::: Source records :::

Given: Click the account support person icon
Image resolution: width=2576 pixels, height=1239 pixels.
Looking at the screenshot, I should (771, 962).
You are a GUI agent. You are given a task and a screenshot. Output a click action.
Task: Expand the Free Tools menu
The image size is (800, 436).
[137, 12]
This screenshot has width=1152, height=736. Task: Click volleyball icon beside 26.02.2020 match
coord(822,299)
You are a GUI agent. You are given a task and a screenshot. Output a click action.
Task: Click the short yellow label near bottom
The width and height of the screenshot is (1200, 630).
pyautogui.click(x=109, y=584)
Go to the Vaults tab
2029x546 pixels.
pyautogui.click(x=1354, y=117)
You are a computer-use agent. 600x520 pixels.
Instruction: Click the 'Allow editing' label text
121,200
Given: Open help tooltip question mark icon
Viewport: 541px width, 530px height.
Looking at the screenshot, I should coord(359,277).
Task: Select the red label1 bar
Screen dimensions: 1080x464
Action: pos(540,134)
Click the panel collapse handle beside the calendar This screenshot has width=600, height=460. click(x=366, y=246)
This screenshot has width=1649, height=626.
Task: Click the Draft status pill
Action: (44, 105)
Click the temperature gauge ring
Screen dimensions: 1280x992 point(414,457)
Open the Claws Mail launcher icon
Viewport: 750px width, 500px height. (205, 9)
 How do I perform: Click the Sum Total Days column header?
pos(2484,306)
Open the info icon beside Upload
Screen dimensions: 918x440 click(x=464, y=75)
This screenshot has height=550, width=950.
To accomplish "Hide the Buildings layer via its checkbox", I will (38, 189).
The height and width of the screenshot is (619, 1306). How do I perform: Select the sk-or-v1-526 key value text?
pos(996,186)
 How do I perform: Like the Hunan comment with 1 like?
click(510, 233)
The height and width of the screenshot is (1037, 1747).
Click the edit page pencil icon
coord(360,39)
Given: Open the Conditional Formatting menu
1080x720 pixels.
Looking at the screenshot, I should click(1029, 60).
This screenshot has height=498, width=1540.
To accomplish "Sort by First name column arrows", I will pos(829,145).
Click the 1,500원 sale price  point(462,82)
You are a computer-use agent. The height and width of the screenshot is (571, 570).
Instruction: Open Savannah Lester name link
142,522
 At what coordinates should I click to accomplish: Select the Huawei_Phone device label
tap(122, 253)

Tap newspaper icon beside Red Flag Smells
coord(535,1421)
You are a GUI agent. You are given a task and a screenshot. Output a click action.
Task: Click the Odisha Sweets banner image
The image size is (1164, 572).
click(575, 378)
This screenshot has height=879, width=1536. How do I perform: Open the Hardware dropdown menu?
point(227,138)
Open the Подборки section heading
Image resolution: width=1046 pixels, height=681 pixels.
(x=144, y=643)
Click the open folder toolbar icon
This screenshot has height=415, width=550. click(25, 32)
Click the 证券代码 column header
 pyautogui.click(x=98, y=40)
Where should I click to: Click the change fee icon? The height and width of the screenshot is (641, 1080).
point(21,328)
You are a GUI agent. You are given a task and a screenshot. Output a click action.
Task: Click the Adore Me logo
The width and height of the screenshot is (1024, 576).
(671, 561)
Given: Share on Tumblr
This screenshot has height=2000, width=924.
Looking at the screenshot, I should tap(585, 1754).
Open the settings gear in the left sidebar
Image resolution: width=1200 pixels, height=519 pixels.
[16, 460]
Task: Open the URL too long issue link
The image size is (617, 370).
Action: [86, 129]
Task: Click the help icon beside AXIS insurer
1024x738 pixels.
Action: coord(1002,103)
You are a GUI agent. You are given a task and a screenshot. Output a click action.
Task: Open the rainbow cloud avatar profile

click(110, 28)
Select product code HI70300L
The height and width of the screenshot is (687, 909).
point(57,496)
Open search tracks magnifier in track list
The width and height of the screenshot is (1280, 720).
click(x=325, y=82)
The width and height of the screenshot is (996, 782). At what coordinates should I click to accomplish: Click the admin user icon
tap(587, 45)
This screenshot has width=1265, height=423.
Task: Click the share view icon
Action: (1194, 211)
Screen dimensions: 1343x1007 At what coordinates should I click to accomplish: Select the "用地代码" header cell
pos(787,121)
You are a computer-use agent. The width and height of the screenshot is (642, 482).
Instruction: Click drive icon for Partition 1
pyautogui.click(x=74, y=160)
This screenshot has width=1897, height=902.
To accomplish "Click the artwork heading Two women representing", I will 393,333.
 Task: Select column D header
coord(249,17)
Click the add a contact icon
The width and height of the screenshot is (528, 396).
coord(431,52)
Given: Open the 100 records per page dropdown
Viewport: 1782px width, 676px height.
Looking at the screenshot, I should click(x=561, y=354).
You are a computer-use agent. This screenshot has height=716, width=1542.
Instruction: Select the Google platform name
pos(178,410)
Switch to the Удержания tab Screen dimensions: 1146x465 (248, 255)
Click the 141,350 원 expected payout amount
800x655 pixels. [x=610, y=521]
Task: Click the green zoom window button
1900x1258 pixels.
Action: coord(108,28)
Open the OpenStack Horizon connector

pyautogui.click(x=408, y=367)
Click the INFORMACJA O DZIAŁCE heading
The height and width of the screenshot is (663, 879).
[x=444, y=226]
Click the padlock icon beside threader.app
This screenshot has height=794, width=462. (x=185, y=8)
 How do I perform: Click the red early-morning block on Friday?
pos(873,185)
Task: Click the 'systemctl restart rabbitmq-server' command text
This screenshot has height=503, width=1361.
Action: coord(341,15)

:::

> **Activity**:
Find the string "computer" in the material above. Then copy each line that has it.

> **Solved problem**:
You are a computer-use agent. 600x520 pixels.
You are a computer-use agent. The height and width of the screenshot is (571, 570).
You are a computer-use agent. The width and height of the screenshot is (642, 482).
You are a computer-use agent. This screenshot has height=716, width=1542.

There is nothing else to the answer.